PROBLEM TO WORK ON: Of the material below, only the lines from the line containing "The height and width of the screenshot is (674, 1241)." down to the line containing "Enable カスタム permission" belong in the answer, written out exactly.

SUPPLIED RECORDS:
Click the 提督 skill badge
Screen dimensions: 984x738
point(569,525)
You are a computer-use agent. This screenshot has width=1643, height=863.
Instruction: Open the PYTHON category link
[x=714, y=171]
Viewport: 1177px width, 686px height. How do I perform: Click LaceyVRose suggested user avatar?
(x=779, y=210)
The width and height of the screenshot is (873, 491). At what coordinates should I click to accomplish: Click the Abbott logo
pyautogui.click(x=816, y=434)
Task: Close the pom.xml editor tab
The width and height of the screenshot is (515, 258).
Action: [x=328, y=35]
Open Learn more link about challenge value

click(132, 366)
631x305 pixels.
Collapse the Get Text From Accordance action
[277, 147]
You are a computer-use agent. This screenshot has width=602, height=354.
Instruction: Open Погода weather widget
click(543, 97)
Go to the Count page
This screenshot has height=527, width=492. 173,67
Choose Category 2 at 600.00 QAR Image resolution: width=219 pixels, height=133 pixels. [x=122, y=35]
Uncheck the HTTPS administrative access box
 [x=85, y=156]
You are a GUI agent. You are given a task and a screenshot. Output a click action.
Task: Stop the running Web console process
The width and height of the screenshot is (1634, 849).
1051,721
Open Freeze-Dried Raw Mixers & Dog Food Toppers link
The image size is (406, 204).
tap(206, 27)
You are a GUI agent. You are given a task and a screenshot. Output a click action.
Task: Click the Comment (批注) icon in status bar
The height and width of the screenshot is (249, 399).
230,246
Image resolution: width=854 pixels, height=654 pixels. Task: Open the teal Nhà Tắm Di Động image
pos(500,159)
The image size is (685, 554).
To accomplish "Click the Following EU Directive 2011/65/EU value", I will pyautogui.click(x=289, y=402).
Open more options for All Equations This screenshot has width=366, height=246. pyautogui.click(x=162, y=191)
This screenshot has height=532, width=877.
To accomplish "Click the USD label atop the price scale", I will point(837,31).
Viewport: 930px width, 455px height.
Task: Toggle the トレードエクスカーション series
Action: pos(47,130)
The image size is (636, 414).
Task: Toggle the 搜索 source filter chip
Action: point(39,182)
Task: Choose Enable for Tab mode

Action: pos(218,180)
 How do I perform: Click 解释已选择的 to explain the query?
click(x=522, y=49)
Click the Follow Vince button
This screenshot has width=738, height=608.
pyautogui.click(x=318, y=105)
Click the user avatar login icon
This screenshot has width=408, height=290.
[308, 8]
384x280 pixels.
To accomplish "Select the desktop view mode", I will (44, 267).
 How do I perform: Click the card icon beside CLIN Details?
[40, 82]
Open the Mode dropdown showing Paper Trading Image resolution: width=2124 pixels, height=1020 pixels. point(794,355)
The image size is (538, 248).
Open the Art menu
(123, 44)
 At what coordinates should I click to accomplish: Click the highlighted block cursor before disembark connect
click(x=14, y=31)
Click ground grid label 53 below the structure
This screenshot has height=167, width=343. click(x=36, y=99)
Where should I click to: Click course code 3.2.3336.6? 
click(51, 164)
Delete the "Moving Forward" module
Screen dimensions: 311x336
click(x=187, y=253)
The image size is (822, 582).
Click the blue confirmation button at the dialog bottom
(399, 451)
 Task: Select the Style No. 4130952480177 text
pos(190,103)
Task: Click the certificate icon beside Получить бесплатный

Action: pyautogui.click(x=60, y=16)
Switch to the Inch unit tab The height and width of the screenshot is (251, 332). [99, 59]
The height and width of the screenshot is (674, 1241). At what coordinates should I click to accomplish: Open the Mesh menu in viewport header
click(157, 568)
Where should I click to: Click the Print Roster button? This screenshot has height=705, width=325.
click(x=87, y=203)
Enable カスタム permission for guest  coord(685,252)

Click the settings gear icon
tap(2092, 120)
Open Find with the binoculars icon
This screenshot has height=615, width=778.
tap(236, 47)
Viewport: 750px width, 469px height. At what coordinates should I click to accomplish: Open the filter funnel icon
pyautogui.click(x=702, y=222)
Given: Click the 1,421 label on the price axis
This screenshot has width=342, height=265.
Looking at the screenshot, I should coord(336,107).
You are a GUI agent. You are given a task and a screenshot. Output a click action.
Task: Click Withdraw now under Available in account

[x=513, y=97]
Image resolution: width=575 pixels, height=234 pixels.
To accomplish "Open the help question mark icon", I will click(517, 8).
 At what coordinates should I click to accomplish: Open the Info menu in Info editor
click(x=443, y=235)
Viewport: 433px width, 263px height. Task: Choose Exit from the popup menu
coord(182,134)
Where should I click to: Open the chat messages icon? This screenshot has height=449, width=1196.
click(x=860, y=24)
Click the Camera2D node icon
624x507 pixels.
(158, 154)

REPLY:
The height and width of the screenshot is (674, 1241). At what coordinates should I click to accomplish: Open the Mesh menu in viewport header
click(157, 568)
Where should I click to: Click the Print Roster button? This screenshot has height=705, width=325.
click(x=87, y=203)
Enable カスタム permission for guest  coord(685,252)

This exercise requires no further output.